After the recent phasing out of New Jersey's estate tax, some believe there is no real incentive to create an estate plan. However, avoiding estate taxes is only one reason to create an estate plan or even to write a simple will. Expressing your wishes may reduce confusion for your heirs and ensure your assets reach the hands you want them to reach.

If you have taken the step to create an estate plan, you certainly want to do everything you can to ensure your efforts are not going to waste. You can do this by checking to see if you have made any of the most common mistakes people make in estate planning.

Protecting your estate and your plan

Dying without a will is one of the most serious mistakes a person can make when it comes to estate planning. This may be especially true if you have people outside your family whom you wished to include in the distribution of your assets or those within your family you intended to exclude. A simple will can clarify your wishes, name proxies for your finances and health care and appoint someone you trust to make decisions in your name if you become incapacitated.
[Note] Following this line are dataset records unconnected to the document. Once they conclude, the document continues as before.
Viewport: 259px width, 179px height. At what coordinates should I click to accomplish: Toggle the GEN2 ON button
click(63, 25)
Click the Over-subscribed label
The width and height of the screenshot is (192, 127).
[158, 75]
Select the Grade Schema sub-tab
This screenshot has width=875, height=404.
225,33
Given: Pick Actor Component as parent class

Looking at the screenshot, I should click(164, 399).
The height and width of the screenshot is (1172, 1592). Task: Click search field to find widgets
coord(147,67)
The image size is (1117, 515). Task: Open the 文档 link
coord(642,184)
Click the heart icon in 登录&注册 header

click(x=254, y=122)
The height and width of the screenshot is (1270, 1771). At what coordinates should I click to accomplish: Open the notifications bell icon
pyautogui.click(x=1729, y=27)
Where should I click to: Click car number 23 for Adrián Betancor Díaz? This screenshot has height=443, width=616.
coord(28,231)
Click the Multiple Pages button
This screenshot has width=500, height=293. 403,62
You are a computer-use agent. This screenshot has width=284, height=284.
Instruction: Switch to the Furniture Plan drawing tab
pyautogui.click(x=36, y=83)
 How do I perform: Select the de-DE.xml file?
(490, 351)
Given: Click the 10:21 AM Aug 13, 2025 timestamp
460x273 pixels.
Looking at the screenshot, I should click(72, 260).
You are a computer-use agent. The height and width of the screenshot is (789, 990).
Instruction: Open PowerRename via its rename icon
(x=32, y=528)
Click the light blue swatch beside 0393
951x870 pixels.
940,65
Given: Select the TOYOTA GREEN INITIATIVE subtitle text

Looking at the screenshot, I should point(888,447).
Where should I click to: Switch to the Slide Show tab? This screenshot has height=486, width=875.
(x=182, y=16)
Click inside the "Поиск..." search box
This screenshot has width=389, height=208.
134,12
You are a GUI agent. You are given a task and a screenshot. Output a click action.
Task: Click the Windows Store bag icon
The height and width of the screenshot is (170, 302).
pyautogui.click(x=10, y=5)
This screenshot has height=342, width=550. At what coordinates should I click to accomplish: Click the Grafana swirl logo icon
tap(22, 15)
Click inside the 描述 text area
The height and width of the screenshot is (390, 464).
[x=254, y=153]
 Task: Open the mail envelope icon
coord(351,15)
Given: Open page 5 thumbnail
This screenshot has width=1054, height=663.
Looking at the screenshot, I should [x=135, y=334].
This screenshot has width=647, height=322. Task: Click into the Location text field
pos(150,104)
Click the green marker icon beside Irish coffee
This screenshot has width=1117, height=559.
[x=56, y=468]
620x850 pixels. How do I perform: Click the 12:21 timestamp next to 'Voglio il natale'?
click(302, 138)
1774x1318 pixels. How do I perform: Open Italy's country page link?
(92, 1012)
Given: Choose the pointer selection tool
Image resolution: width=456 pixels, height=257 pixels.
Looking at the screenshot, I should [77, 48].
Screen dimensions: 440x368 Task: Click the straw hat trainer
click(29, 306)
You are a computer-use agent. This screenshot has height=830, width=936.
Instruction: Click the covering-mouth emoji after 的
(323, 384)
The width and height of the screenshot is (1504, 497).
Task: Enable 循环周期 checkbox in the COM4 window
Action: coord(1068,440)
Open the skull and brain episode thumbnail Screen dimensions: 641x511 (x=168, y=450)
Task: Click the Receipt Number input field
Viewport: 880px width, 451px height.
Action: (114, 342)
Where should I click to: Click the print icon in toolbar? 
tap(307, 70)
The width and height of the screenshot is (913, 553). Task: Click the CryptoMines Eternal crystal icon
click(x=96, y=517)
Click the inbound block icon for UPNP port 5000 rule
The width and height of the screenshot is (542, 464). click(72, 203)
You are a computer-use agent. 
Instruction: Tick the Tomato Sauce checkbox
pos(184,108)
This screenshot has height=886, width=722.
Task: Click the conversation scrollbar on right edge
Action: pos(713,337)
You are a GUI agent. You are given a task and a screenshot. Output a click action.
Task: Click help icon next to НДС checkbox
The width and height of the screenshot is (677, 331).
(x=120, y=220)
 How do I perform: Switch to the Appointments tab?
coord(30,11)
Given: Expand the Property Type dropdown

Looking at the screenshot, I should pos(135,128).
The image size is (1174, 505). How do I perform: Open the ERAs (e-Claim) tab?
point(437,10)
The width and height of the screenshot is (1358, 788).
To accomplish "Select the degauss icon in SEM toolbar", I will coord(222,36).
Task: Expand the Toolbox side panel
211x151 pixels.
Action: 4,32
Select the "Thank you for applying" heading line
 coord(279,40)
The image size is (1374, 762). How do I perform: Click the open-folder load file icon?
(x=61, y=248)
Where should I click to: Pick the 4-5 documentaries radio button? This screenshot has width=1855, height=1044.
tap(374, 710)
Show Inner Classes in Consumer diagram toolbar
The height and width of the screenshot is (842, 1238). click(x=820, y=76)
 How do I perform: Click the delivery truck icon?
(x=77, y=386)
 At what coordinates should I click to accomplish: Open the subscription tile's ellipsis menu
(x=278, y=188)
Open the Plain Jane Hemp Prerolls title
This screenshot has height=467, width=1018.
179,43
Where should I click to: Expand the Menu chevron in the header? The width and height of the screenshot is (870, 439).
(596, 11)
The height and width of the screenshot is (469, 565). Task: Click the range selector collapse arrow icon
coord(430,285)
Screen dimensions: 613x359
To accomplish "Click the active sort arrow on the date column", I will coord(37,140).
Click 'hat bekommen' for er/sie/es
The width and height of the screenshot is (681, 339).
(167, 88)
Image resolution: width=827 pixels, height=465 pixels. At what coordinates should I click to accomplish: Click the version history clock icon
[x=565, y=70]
In addition to neglecting to write a will, there are other mistakes you might make that will frustrate your estate planning efforts, including these:

  • Failing to include a transfer-on-death beneficiary on accounts that a will does not cover
  • Neglecting to address obsolete estate planning designations following divorce, remarriage or the death of a spouse
  • Hesitating to reveal the true status of your estate and finances when you meet with your estate planning attorney
  • Forgetting to review and revise an estate plan after major life events such as the birth of a child, the death of a beneficiary or a move to another state

Another critical mistake some make is to rely on printable documents from do-it-yourself websites or to write their own will by hand. While these may seem economical and effective, in reality, if you are not certain about the language to use to make the document clear and concise, your will may create more confusion than you anticipated. Additionally, without experience in executing a will, the chance that you will do so incorrectly may result in an invalid will.

State laws change frequently, as evidenced by the recent change in New Jersey's estate tax, and having a legal professional walk you through the process of planning your estate may be the best gift you can give to yourself and your loved ones.